1. Formation of electrophile: nitric acid (HNO3) + sulphuric acid = nitronium ion (electrophile) and HSO4 and water
- Nitronium ion breaks pi system and bonds with benzene
- H+ ion is released - reformation of catalyst:
H+ + HSO4- = H2SO4
Overall equation: under 50 degrees
Benzene + nitric acid = nitrobenzene and water
Summarise the bromination of benzene
- electrophilic substitution with iron bromide catalyst and bromine.
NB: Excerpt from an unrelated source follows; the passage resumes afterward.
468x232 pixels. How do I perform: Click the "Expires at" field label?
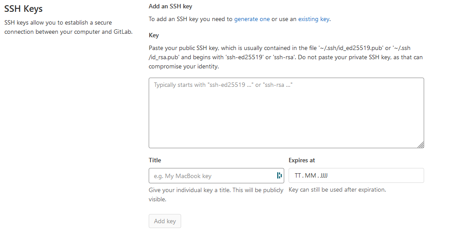pyautogui.click(x=302, y=161)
1. Formation of electrophile:
Br2 + FeBr3 = Br+ + FeBr4
- Benzene attacks Br+ and releases H+
- Reformation of catalyst:
H+ FeBr4 = FeBr3 + HBr
Overall:
Benzene + Br2 = Bromobenze and H+
Why is the Kekule’s model of benzene incorrect? (3)
- Bond Length: Kekule’s model shows 3 double bonds and 3 single bonds that vary in length (134nm or 153nm). However through X Ray diffraction it was revealed that all bonds in benzene are the same length: 0.139nm
- Hydrogenation enthalpy: Kekule’s model infers that benzene has triple the enthalpy of cyclohexene however it is 208 KJmol-1 instead of 360KJmol-1
- Reactivity: Benzene does not react like alkenes as it does not react with bromine without a catalyst.
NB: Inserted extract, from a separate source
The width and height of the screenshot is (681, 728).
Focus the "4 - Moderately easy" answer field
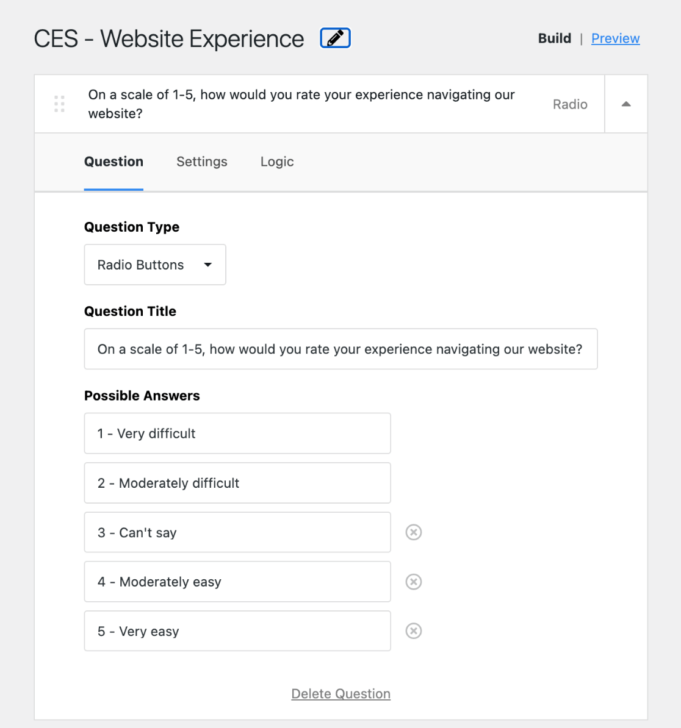click(237, 582)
Describe the bonding in Benzene (4)
- 6 carbons and 6 Hydrogens in a delocalised pi system
- The P orbitals with an electron overlap sideways and above and below the carbons so the electron density is shared across all 6 carbons
- The double bonds contain sigma bonds through the overlapping of S orbitals and pi bonds
- The C-H bond is a localised sigma bond
What are the conditions needed for the chlorination of benzene?(3)
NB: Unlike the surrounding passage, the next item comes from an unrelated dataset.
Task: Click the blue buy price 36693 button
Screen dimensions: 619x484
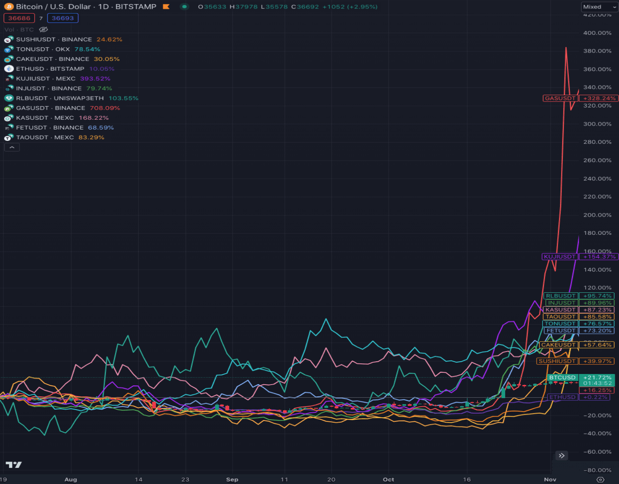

- Electrophilic substitution
- Cl2
- Halogen carrier: AlCl3 (catalyst)
- Overall equation:
Benzene + Cl2 = chlorobenzene + HCl
Describe the Alkylation of benzene? (3)
- Electrophilic substitution
- Catalyst: AlCl3
- Reactants: Haloalkane and benzene
- overall equation:
Benzene + Haloalkane = RBenzene + HCl
Describe the acylation of benzene (5)
- Electrophilic substitution
- Reactants:
Benzene and Acyl halogen - Catalyst: AlCl3
- electrophile formed: COCH3+
- overall equation:
Benzene + Acyl chloride = Phenyl + HCl
Describe the reactivity of a phenol (4)
- More reactive than benzene
- Reacts with metals and metal hydroxides but not carbonates
- Is 2,4 directing
- Reacts with bromine without catalyst therefore decolourises
Why is phenol more reactive than benzene? (2)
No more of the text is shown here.